Je ne peux vous cacher qu’initialement, je fus surpris que vous m’adressiez si simplement une telle requête, car voici presque 70 ans, lorsque vous décidiez de choisir la carrière militaire, je n’étais pas né et quand vous sautiez à Dien-Bien-Phu, je marchais à peine. Mais vous connaissant bien depuis presque 30 ans, je savais que n’étiez pas à un paradoxe près ! Oserais-je dire dans les circonstances d’aujourd’hui, que vous avez aimé manier le paradoxe, pour ne pas dire que vous fûtes l’homme des paradoxes !

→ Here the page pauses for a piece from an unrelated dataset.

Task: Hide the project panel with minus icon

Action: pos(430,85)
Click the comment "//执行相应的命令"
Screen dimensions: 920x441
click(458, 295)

Dans le livre qui vous est consacré, écrit par celle qui vous accompagna au soir de votre vie, votre compagnon d’armes, Roger Faulques, qui était du même métal que vous, n’hésita pas à écrire en tête de la préface : « A un élève de la promotion « Hamacek » qui me demandait lors d’un amphi à Coëtquidan, quelles devaient être les qualités premières d’un officier, je répondis sans hésitation l’orgueil et l’indiscipline ! Et Roger de poursuivre : « l’orgueil d’appartenir à une communauté particulière, qui exige de ses membres un dévouement total et une recherche continuelle de l’excellence, l’orgueil qui permet de rester digne et droit dans les épreuves ; et l’indiscipline, non comme un mode de comportement normal et habituel, mais comme l’expression d’une révolte contre les compromissions et la lâcheté » , puis de conclure : « Dominique Bonelli a pleinement mis en pratique ce précepte que d’aucuns qualifieront de subversif. »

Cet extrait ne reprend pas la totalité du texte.